On sait combien la musique me pèse, surtout dans sa dimension discriminante de snobisme rock’n’roll.
Dans le bureau collectif des thésards, nous avons découvert dans un placard jamais ouvert une boîte mystérieuse. Nous l’avons posé sur un bureau et nous l’avons ouvert : c’était une platine de disques portative. 33 tours et 45 tours sont les bienvenus sur ce matériel hi-fi datant des années 70. Un coffret de disques russes l’accompagne, édité en URSS. Des disques de phonétique.
J’ai laissé la chose sur le bureau et suis allé dans un magasin de charité pour acheter des disques vinyles. Ils devaient coûter une livre sterling chacun, mais la vendeuse mes les fit au prix de cinq pour une livre. Je prix un disque de Schumann, un de Mozart, un de Berlioz, un de Borodine et un de musique traditionnelle irlandaise.
Mes amis thésards ont ri gentiment. Ils se sont un peu moqués du disque irlandais, et n’ont pas été outrageusement cruels avec la musique classique. Maintenant quand ils parlent d’organiser une party, ils m’interpellent pour me demander si je veux bien être DJ avec mes disques funky.
Cet après-midi, j’ai fini mon déjeuner avant tout le monde pour retourner au bureau et m’y retrouver seul. Je voulais écouter un peu de musique. Mes amis sont rentrés eux aussi, bien vite, et ont fait de gracieux commentaire en entendant le son du piano. L’une a même dit « So civilised » en entrant. Si elle savait la folie qui se cachait sous ce morceau, elle ne prononcerait pas ce mot-là. Une jolie blonde trouve que c’est très joli, « very nice », et je décide de laisser le disque poursuivre son cours, en espérant ne pas trop déranger mes camarades.

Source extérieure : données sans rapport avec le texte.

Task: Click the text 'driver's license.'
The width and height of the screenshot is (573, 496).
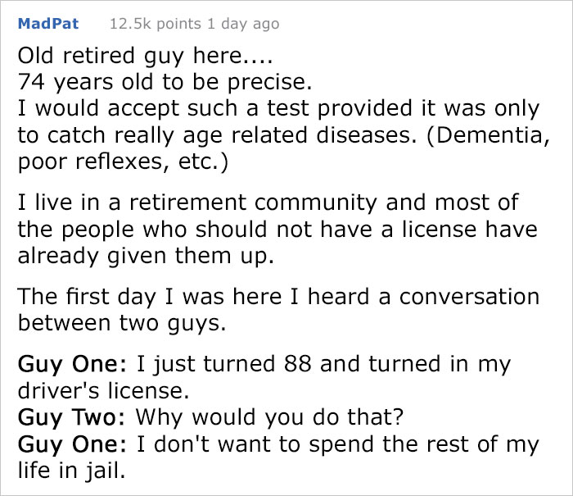Action: click(x=104, y=390)
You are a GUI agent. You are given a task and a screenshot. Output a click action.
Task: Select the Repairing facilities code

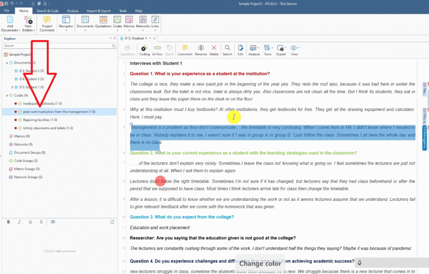pos(40,120)
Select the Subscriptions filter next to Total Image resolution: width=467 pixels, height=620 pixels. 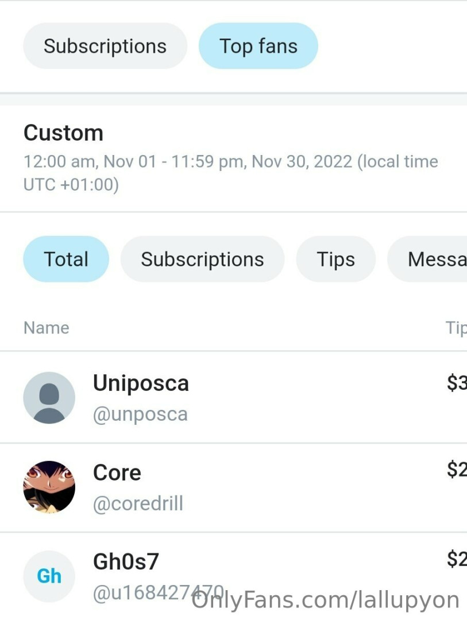click(202, 259)
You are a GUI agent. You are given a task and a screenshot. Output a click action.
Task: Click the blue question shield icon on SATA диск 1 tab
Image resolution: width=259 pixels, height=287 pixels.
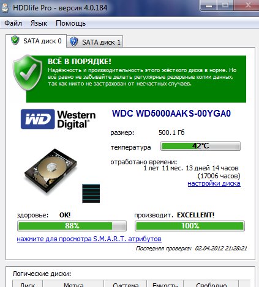[x=74, y=42]
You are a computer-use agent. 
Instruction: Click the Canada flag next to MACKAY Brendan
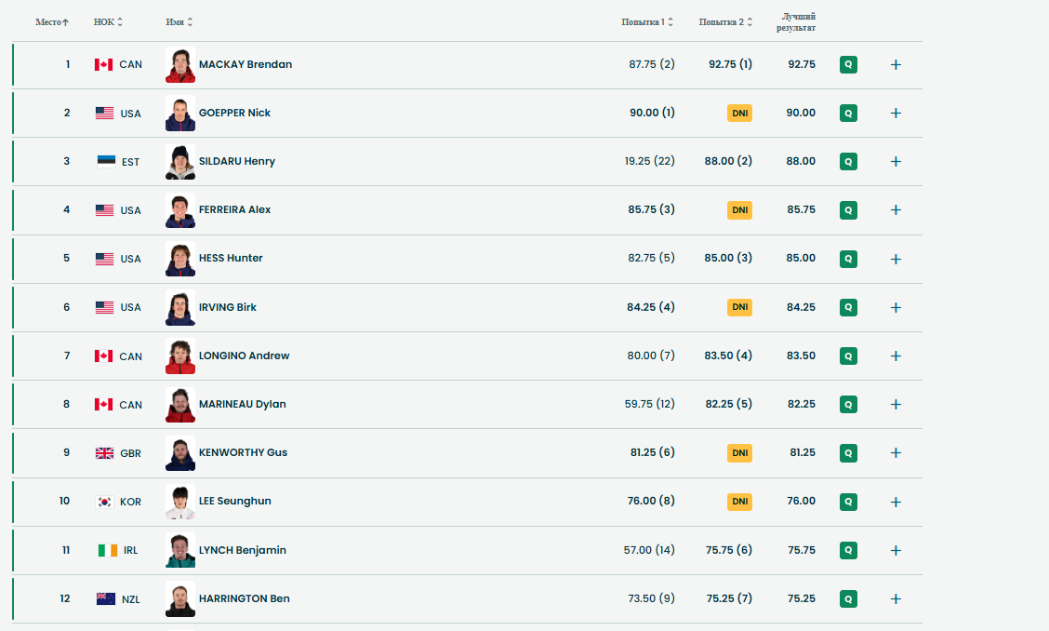point(104,65)
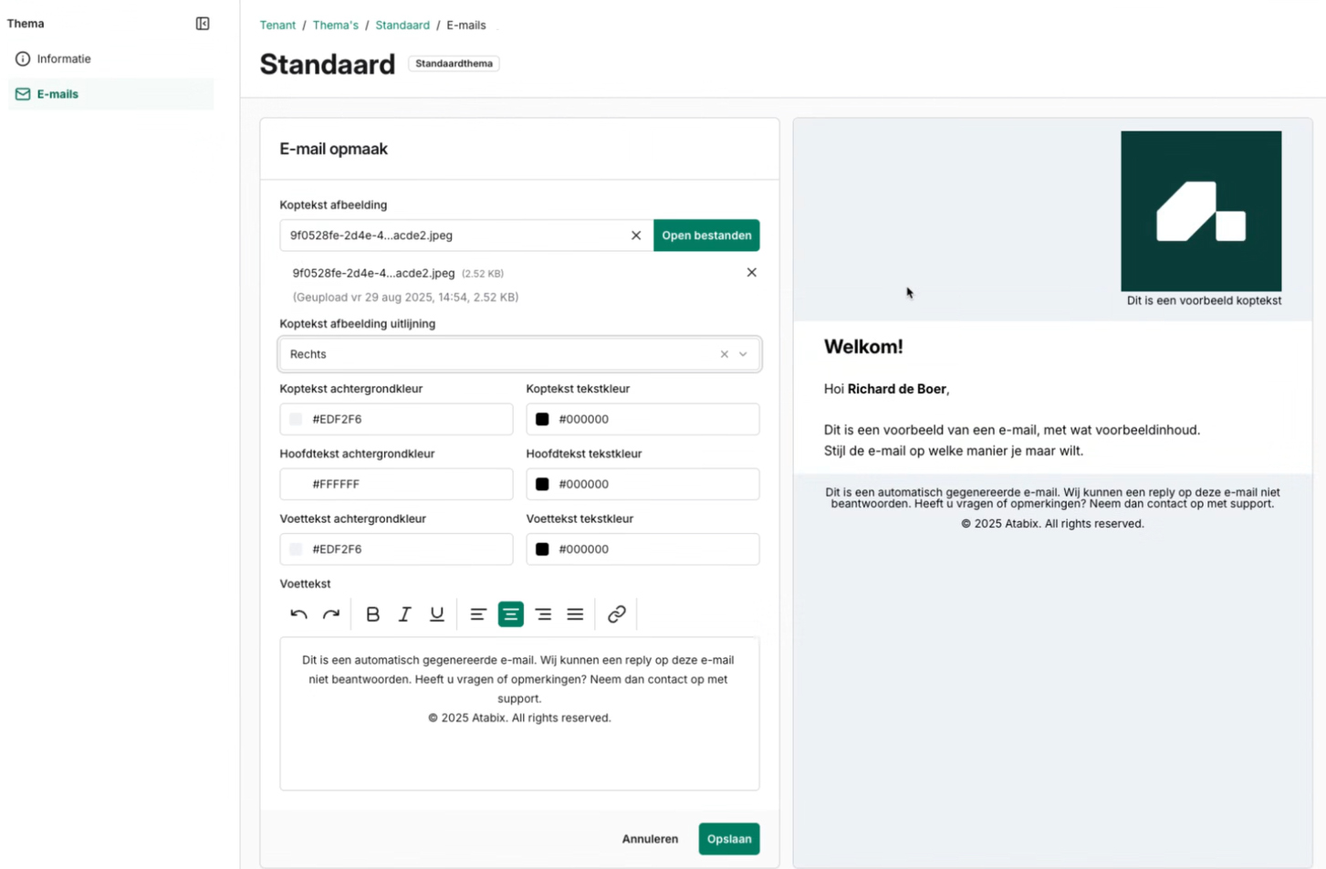Expand the Koptekst afbeelding uitlijning dropdown
Viewport: 1326px width, 869px height.
744,354
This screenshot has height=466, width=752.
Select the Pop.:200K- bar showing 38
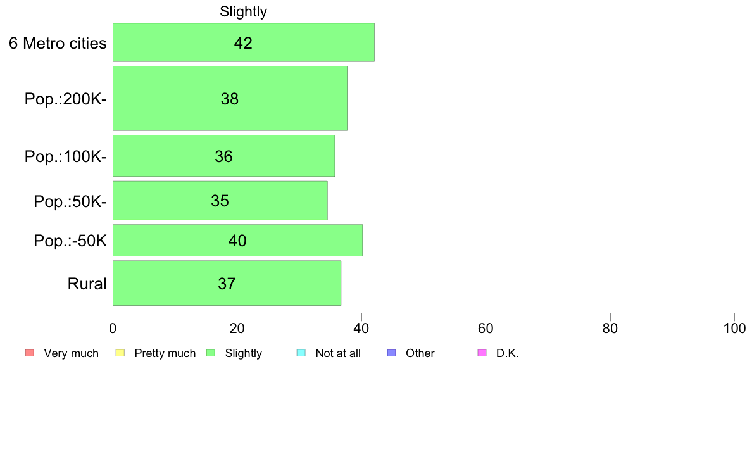[230, 98]
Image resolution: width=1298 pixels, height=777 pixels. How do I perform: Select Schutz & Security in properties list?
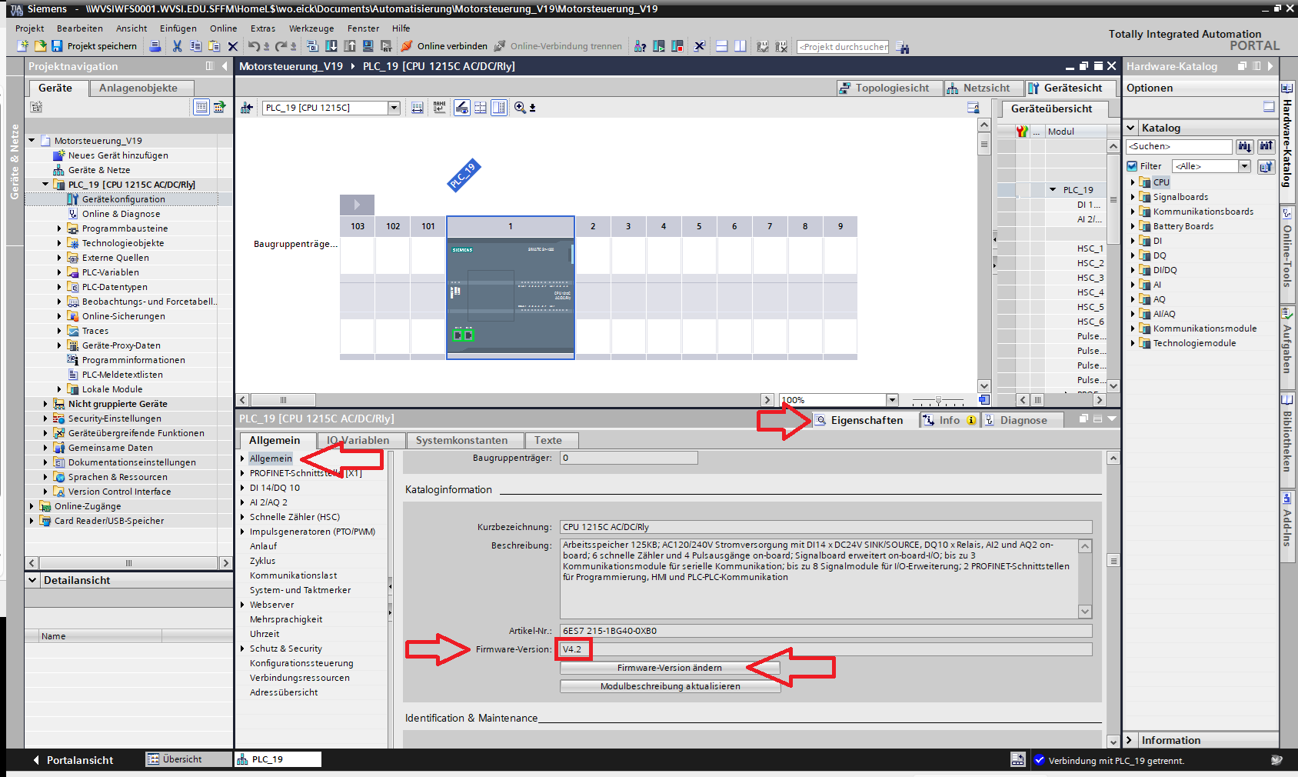285,649
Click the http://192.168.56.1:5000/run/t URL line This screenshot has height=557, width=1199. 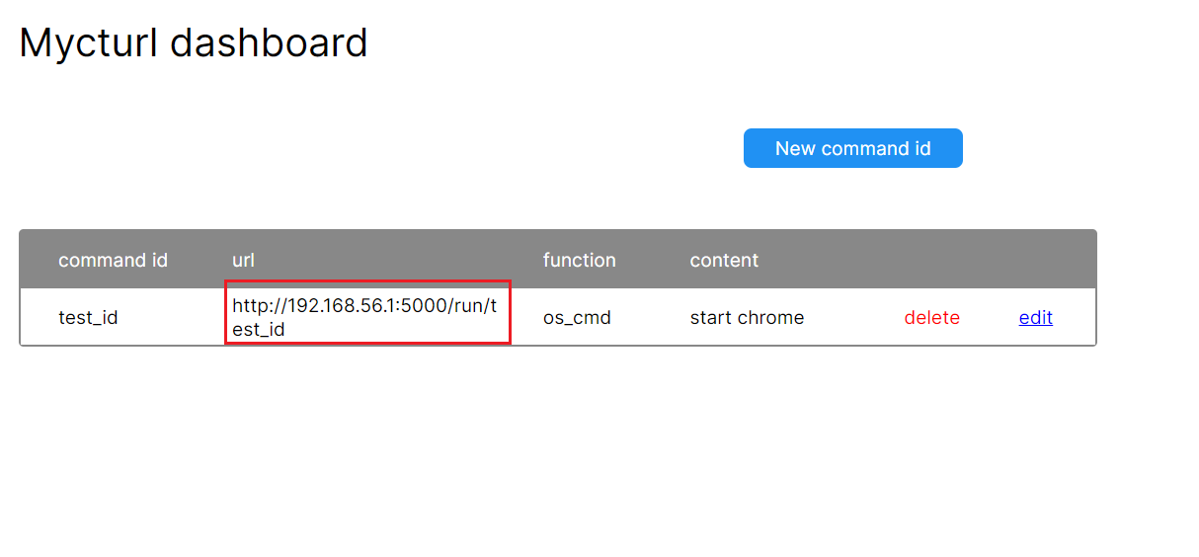point(364,305)

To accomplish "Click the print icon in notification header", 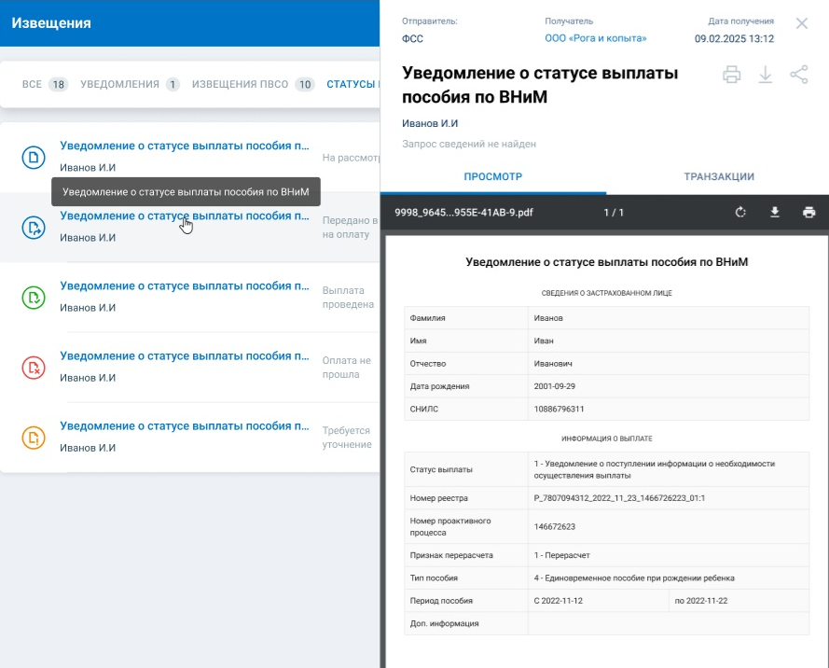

Celui qui tourne à cette minute, pendant que j’écris, c’est Schumann : la sonate pour pianoforte en fa majeur, op.11. Interprété par Malcolm Binns, il s’agit d’un beau disque de 1964, enregistré à Londres, aux éditions Saga, dont la pochette représente un paysage campagnard peint à l’encre, ou à la gouache.
En ce moment précis, c’est le troisième mouvement, « Scherzo ed Intermezzo : Allegrissimo », tellement guilleret et rapide, et tellement mélancolique par alternance. On sent venir la fin de la sonate, les dernières reprises du thème sont plus fatiguées et un peu désordonnées.
Le Finale, « Allegro un poco maestoso », je l’écoute avec attention et ne peux plus travailler sur ma thèse. C’est le problème avec la musique, soit cela m’importune, soit cela me charme trop. Dans tous les cas, cela m’empêche de me concentrer sur autre chose.
Quand la sonate s’achève, quelques-uns applaudissent brièvement. Entre temps, plusieurs étudiants seront entrés dans le bureau, tous exprimant le même étonnement amusé. De la musique classique, à nos âges, quelle loufoquerie.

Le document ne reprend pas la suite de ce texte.